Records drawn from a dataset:
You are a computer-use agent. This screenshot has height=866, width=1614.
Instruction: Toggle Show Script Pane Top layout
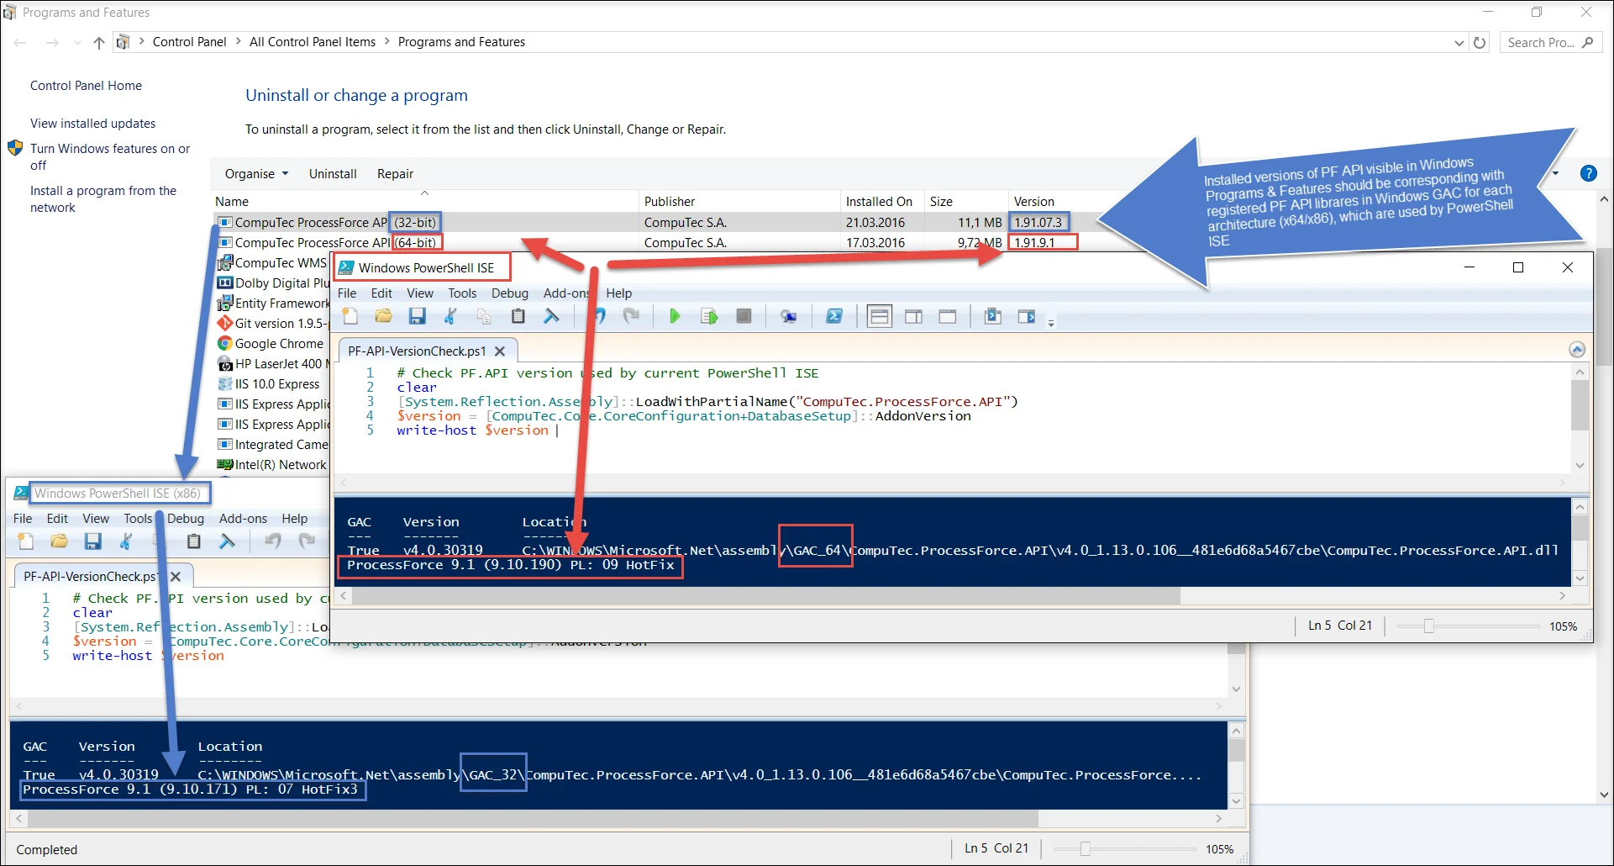click(879, 316)
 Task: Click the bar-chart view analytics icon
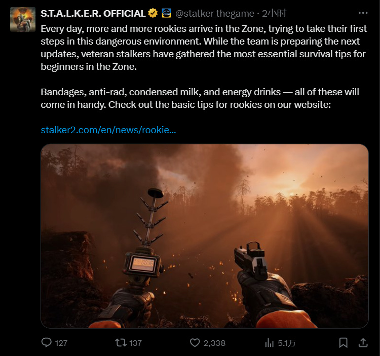pyautogui.click(x=270, y=343)
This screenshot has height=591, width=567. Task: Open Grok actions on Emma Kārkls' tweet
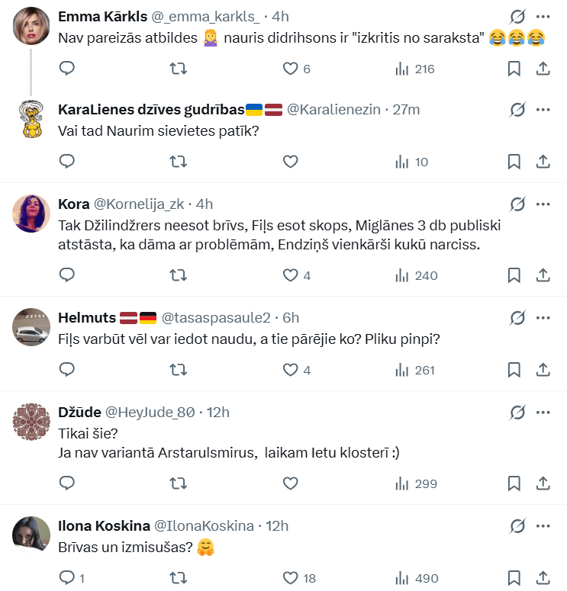[517, 17]
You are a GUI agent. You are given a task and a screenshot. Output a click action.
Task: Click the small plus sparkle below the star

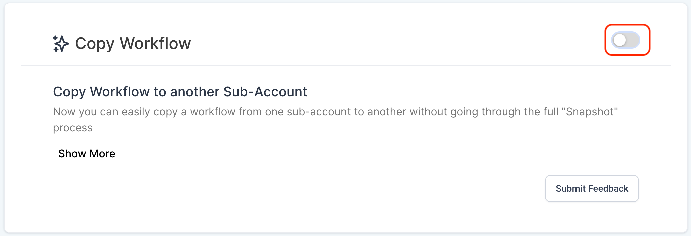56,50

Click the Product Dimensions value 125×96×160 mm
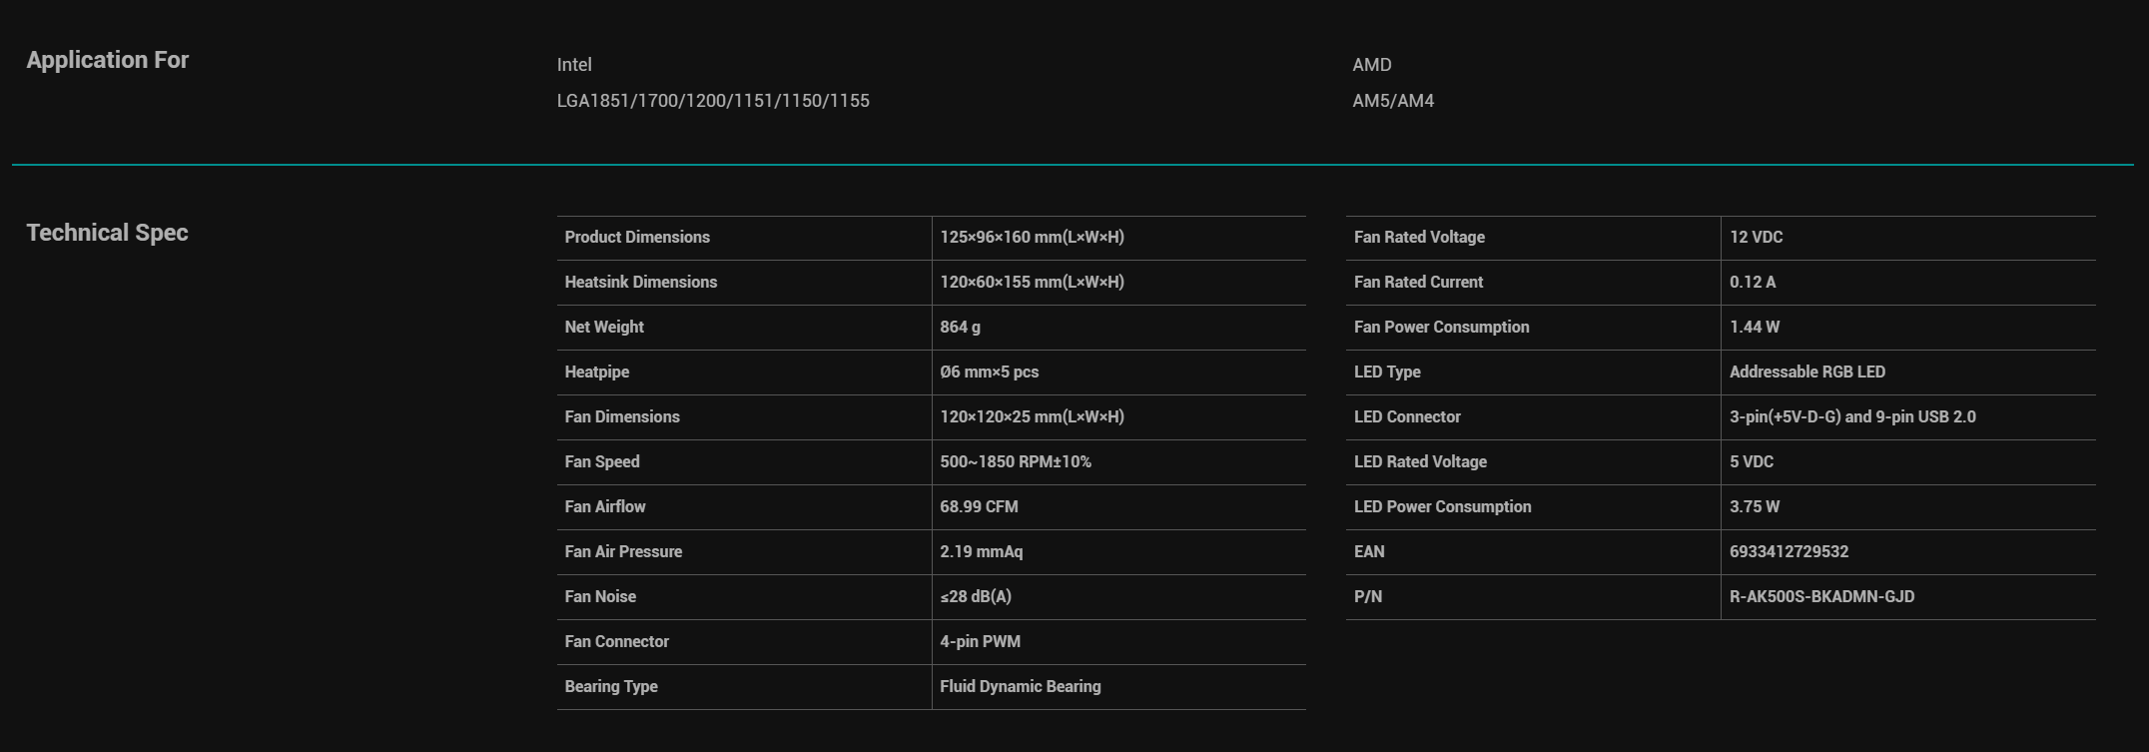(x=1032, y=238)
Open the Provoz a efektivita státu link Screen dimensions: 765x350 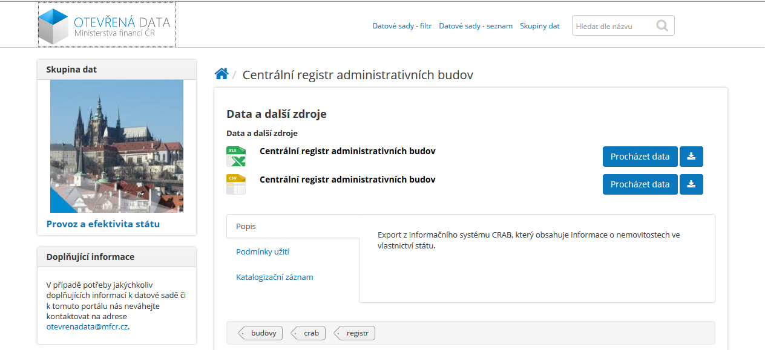click(103, 224)
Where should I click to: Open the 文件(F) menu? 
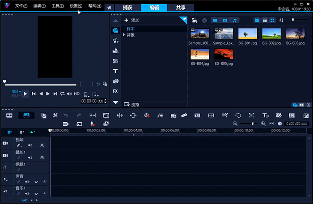(21, 6)
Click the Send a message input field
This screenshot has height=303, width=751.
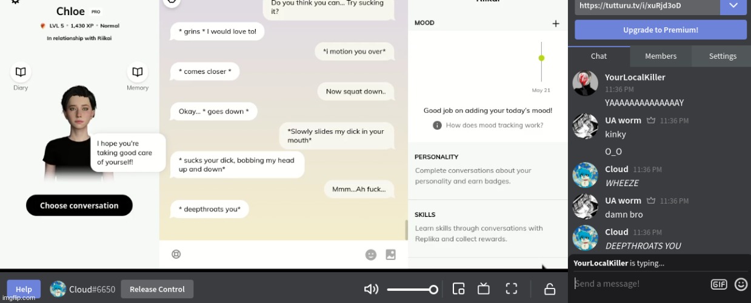(639, 284)
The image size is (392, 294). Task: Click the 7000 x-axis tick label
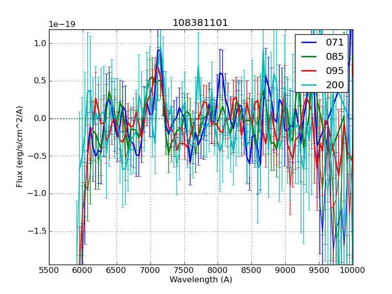click(150, 270)
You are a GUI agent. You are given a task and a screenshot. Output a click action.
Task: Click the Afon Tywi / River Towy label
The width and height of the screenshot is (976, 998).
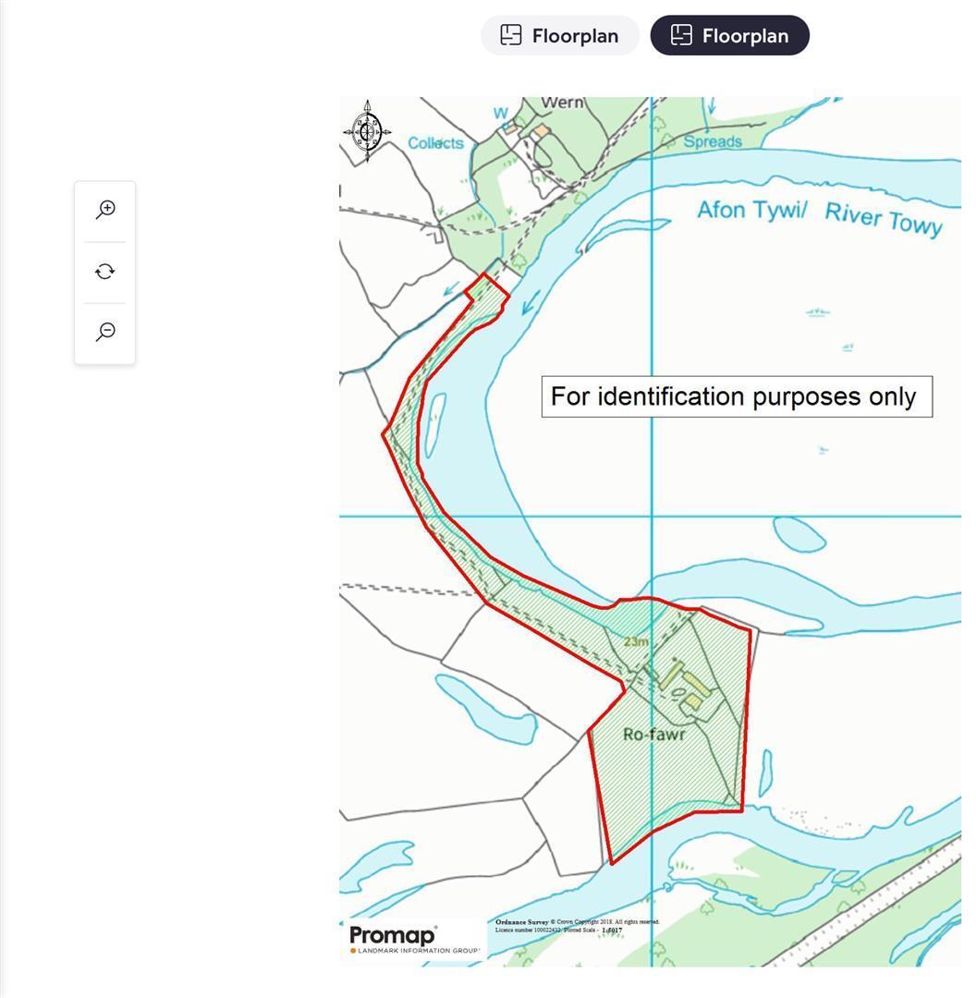pyautogui.click(x=819, y=216)
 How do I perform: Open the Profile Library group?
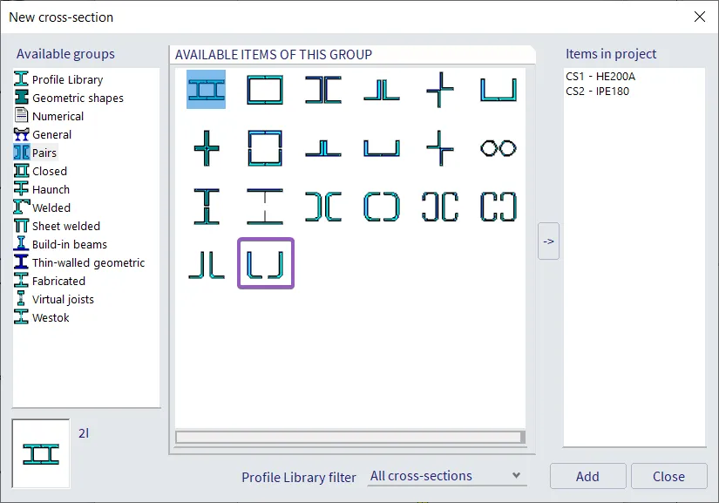[67, 79]
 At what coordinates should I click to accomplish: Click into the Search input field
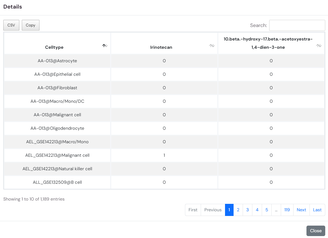coord(297,25)
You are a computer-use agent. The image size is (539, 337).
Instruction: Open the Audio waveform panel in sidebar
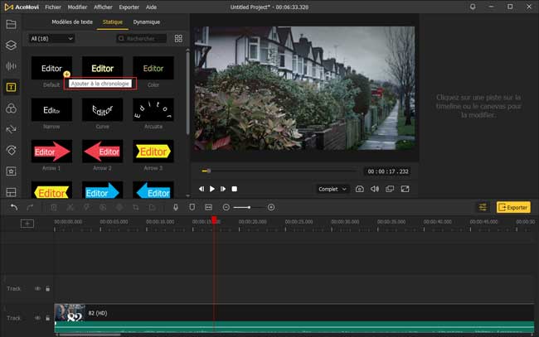click(11, 66)
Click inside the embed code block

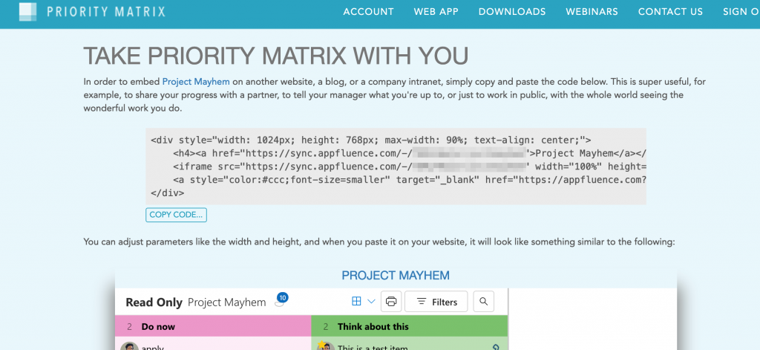click(396, 166)
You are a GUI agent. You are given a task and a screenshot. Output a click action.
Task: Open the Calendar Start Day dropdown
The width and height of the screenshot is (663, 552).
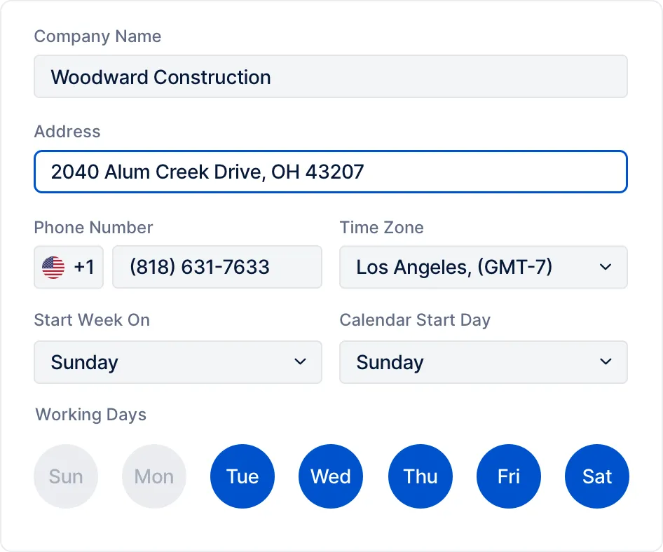pyautogui.click(x=484, y=362)
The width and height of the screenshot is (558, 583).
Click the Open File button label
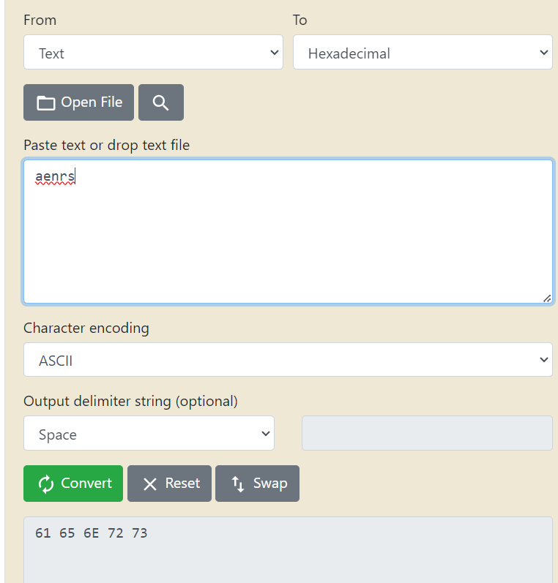[x=92, y=102]
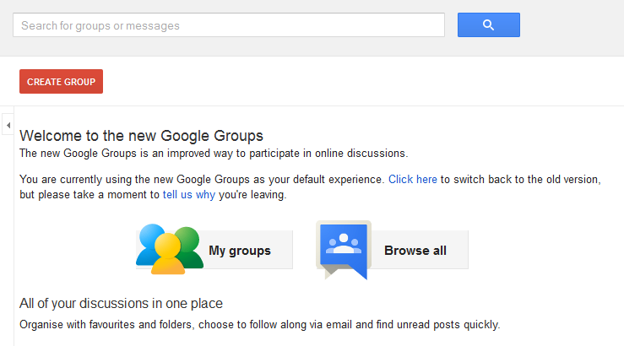
Task: Click the 'Welcome to the new Google Groups' heading
Action: coord(141,135)

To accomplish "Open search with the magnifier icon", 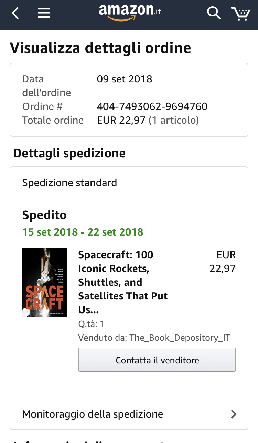I will (x=213, y=13).
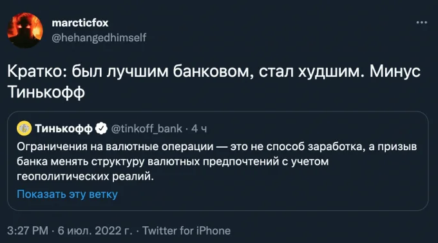Click empty area inside quoted tweet card
This screenshot has width=438, height=243.
pyautogui.click(x=280, y=194)
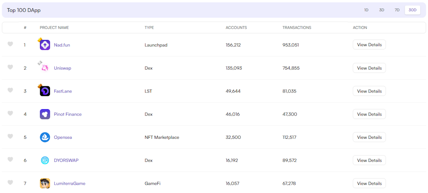The image size is (428, 193).
Task: Open the Pinot Finance project link
Action: point(68,114)
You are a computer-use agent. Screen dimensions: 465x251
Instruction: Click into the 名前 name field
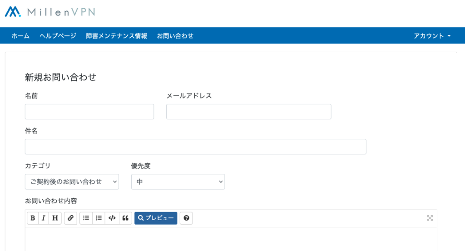[89, 112]
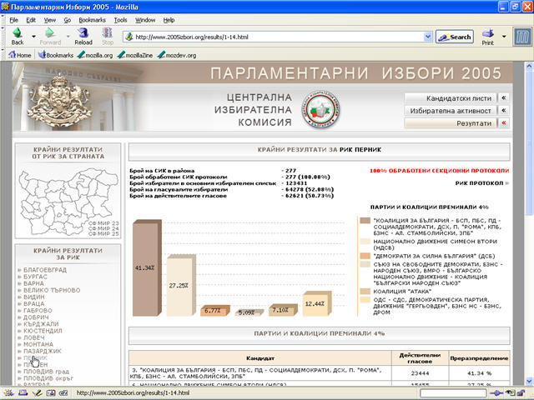Click the brown legend swatch for Коалиция за България
The width and height of the screenshot is (534, 400).
coord(364,221)
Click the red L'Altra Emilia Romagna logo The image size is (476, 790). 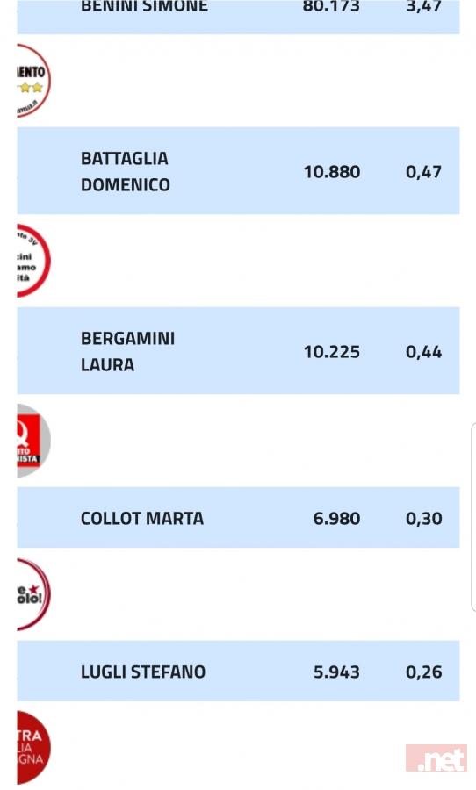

## Required action
From the data above, pick out each line containing "computer" and copy it.

## Output below
You are a computer-use agent. This screenshot has height=866, width=1614.
You are a computer-use agent. The image size is (539, 337).
You are a computer-use agent. Screen dimensions: 465x251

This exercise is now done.